Some days I wake up and have no idea where I am. Sometimes it is an interesting sense of disorientation, sometimes disturbing. You cannot get used to anything when nothing is in its proper place long enough to allow it.
My life has a certain inevitability about it. Part of that seems to involve being constantly on the move. In the last few months, I have moved from one campus to another campus and now to a building midway between both as a result of work. My tiny apartment remains the same though the people around it keep changing and more often than not disappearing.
Tonight, I will be back home but only until tomorrow morning when I drive the 120 miles back here again.
On the plus side, the 6mm Roman figures seem to be moving closer and closer to completion with a significant number of cavalry painted and a bunch more in process. Additionally, I finally decided on a look for the RAFM 15mm Traveller figures and they are looking pretty good. I have put a moratorium on figure purchases though I do not know how long it will last. The huge array of miniatures remains an island of tranquility in a steadily deteriorating world.
Following the success of Panzerblitz, Avalon Hill produced Panzer Leader, a similar design for tactical combat in Western Europe. The game included 4 modular boards, one showing a beach, and counters showing tanks, infantry, artillery, and aircraft counters for British, American, and German forces.
Scenarios start with a paratroopers holding a vital intersection on D-day and follows with beach landings, attempted breakouts, etc. in chronological progression. The game seemed a bit smoother in design than Panzerblitz but Panzerblitz had the benefit of being there first.
SPI in the meantime was taking the design in a different direction and introduced a similar magazine game, Combat Command with significant changes in scale and a promise of a continually evolving system.
Anyone who has seen Star Trek II: the Wrath of Khan will remember the simulation room and the Kobayashi Maru scenario. FASA had at one point gotten license to produce Star Trek gaming material and this board game was their answer to tactical space combat offering a simpler, easier to approach game than the more popular Star Fleet Battles from Task Force Games.
They also offered a range of ships derived from Star Trek Ship Recognition Manual which offered some unique designs that different from SFB and not necessarily appearing in any other Star Trek material. The offerings included Federation, Klingon, and Romulan ships as well as some others including the Kobayashi Maru for the completist.
The rules provide an introductory game, an intermediate game, and an advanced game designed for use within an RPG play thru where each member of the crew can perform in whatever role they are assigned to.
There seems to be little information on this company though it appears from the Star Blazer figures I have that they were likely producing miniatures for other firms licensed to handle particular products.
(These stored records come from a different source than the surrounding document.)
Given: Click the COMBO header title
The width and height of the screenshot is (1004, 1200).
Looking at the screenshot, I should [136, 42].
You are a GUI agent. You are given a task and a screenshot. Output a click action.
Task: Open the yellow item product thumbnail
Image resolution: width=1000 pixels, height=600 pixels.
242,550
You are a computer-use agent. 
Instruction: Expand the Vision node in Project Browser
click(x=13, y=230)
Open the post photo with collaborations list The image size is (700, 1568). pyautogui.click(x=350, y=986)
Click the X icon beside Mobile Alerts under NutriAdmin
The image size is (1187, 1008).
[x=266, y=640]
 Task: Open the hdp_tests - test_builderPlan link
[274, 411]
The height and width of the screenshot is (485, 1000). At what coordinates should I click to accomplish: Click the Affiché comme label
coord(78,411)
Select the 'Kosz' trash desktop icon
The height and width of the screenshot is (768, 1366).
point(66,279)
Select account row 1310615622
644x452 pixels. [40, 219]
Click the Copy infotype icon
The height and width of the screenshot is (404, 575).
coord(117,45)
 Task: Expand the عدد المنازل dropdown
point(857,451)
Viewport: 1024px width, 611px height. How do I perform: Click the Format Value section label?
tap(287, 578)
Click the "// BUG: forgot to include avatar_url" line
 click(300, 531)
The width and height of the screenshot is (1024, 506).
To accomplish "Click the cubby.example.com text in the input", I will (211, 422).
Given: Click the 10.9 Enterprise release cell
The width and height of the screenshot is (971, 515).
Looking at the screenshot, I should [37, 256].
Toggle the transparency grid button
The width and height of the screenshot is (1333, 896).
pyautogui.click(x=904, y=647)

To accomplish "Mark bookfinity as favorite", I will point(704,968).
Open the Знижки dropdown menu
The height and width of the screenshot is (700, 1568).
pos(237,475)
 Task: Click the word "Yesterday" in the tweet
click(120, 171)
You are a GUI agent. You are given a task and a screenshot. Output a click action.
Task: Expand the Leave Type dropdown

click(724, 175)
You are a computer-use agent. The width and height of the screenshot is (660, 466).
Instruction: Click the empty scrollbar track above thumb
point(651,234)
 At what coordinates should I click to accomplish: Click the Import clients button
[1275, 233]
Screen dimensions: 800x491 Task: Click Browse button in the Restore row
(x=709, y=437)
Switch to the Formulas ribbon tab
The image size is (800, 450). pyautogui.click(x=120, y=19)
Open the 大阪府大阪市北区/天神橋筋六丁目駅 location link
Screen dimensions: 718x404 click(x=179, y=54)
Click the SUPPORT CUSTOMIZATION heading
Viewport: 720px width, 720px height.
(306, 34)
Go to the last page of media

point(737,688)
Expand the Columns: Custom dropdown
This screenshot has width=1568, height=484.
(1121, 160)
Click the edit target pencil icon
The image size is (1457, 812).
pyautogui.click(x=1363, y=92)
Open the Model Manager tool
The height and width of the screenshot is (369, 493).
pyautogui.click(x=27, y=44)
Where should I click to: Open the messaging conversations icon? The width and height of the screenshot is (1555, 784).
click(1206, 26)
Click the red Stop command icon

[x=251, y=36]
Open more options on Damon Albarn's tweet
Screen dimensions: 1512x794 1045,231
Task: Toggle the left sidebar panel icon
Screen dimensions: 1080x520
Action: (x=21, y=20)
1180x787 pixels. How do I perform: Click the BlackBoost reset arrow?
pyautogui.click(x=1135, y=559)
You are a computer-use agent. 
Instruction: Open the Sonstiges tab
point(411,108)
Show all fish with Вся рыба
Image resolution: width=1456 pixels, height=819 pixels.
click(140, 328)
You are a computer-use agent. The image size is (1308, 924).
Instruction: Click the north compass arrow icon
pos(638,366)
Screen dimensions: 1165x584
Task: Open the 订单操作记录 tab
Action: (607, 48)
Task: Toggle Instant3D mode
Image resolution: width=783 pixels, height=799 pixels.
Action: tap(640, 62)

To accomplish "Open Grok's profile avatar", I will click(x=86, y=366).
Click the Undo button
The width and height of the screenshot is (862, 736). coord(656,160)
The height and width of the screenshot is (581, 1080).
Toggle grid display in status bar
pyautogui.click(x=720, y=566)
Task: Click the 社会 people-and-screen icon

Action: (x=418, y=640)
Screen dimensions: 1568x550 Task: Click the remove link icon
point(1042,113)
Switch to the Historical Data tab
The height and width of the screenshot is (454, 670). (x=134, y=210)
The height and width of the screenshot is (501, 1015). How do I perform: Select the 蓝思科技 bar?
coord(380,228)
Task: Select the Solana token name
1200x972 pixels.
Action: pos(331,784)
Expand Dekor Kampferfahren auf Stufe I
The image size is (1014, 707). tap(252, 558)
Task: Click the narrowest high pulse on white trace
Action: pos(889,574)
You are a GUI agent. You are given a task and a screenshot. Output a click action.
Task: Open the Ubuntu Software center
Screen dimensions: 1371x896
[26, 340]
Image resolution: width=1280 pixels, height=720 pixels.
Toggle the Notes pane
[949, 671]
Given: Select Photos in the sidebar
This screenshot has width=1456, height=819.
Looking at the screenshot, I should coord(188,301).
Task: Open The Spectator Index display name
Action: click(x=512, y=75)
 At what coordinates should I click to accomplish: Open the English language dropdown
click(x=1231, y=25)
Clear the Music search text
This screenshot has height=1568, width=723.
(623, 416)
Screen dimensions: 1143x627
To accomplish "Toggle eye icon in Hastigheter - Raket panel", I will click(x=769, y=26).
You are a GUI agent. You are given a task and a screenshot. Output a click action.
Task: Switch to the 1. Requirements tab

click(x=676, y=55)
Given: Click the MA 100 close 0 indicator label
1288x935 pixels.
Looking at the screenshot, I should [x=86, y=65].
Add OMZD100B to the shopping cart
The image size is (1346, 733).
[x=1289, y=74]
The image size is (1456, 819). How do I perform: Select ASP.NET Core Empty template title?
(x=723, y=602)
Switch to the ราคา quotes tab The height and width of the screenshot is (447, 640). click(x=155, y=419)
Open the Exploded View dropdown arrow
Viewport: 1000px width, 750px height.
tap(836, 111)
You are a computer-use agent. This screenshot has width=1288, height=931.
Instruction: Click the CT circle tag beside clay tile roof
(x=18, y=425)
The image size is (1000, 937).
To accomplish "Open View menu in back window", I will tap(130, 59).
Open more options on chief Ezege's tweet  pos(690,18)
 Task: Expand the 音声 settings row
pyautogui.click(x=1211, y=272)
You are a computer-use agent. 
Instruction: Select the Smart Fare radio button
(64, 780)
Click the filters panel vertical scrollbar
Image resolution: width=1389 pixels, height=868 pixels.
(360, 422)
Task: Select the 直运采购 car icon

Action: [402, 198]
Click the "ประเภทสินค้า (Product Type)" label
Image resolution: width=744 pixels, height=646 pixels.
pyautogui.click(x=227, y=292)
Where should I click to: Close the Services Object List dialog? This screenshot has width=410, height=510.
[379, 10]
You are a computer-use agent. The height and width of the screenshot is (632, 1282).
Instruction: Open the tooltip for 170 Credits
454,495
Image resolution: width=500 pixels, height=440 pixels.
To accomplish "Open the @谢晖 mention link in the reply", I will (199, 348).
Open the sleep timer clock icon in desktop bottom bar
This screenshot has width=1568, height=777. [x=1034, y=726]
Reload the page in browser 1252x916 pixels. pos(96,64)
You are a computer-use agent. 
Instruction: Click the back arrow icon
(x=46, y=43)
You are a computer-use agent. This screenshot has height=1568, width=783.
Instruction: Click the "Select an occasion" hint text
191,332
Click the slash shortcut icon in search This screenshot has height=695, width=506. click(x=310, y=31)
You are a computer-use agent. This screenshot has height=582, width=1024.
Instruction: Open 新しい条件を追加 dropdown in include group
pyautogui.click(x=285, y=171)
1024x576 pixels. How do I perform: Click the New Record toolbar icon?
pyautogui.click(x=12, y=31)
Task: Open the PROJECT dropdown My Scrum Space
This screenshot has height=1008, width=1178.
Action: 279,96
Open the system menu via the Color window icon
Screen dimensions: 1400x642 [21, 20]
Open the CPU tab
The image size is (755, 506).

I have read that the company was started by former employees of Grenadier Miniatures. The six packs below show only a handful of the available Star Blazers miniatures which were likely meant as a tie-in to a ruleset offered at that time. For those unfamiliar with Star Blazers, it was an early anime favorite in the US, altered from its original source to remove much of the violence and death in the original, Space Battleship Yamato.
SPI continued their exploration of tactical games with Dreadnought. James Dunnigan had earlier created the massive cardboard miniatures game Jutland for Avalon Hill. Here, capital ships are simplified to basic stats encapsulated on the colorful set of counters with simple silhouettes showing the ship from the air as little more than a black or white outline. The game covers naval warfare from 1906 through WWII and is supposed to include every battleship in action during those times. Cruisers and destroyers are presented more abstractly wherein a single counter represents multiple ships. Like so many of the naval games SPI was releasing at the time, this one uses the SiMove pad where orders are written for each ship prior to the turn.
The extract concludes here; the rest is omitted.